Homcio źle znosi kołnierz ochronny. Nie je (np. siedział z wysmarowaną jedzeniem mordką i nawet nie liznął), nie pije, nie chodzi do kuwety, bo w ogóle niewiele chodzi. Leży tylko i ewentualnie przewróci się na drugi bok. Zachowuje się jakby był zakuty w dyby. Smutnieje.
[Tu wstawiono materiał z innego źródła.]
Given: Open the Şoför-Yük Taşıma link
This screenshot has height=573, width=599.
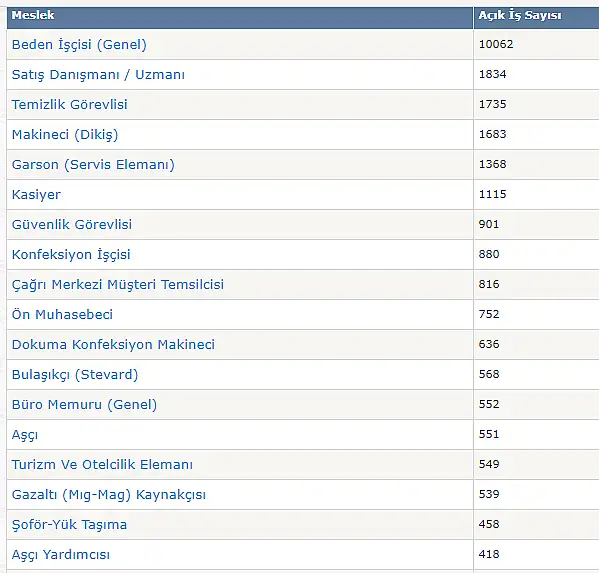Looking at the screenshot, I should (69, 524).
Jeśli chodzi - traci orientację, obija się o wszystko po drodze.
Kołnierz sprawia, że i tak ograniczona zdolność słyszenia (teraz jest pewne, że nie słyszy na jedno ucho, bo ma uszkodzoną błonę bębenkową - był w trakcie zabiegu dokładnie obejrzany, dr Żaneta chciała mu wyciąć część polipa, ale na szczęście polip pomniejszył się znacznie w trakcie wcześniejszego leczenia) i widzenia zostaje dodatkowo zaburzona.
Byliśmy zmuszeni do ściągania lampy na czas jedzenia.
Jednak jak lampa zostaje zdjęta kociszcze jak za przyciśnięciem guzika "życie" wraca automatycznie do formy

Ponieważ jeszcze przez tydzień będzie musiał nosić kryzę Księciunia, to zastanawiamy się nad podaniem zylkene.